## Aim
Pick out each line below that contains the string "button" and copy those lines.

## Data in this exercise
↓↓↓
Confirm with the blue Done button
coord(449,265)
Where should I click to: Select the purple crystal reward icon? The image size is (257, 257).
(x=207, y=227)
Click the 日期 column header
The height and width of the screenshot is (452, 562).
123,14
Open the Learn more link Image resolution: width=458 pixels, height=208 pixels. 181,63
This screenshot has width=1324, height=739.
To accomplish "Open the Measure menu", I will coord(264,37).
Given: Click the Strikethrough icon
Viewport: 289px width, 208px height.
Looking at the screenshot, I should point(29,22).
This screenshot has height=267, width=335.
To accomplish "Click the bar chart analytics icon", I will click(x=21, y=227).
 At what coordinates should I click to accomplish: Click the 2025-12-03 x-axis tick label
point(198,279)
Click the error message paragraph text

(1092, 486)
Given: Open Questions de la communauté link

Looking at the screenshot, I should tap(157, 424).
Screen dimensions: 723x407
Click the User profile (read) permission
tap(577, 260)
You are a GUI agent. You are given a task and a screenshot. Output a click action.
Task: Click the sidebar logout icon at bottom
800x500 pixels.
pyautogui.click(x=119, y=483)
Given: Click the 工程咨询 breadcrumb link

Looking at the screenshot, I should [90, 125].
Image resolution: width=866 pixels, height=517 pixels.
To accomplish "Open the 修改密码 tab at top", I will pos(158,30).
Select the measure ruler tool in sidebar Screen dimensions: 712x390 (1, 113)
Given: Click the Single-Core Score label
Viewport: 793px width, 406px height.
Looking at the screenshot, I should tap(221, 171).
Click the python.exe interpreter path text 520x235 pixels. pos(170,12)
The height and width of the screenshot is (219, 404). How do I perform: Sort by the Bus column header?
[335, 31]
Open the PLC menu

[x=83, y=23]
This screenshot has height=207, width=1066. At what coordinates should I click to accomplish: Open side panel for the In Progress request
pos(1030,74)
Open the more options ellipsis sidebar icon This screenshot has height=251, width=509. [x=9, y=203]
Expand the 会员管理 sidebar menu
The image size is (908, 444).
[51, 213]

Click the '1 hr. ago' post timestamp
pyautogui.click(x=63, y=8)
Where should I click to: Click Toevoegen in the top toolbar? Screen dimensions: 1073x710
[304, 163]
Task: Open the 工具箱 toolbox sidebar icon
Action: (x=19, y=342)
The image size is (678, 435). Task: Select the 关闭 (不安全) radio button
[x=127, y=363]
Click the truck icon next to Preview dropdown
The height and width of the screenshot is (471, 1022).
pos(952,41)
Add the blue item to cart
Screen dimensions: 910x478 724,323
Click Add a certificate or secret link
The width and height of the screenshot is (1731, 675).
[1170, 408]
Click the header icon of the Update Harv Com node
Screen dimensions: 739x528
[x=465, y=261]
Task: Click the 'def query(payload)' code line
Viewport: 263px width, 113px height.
↑↑↑
## Task answer
Confirm with the blue Done button
The image size is (678, 435). Task: Select the 关闭 (不安全) radio button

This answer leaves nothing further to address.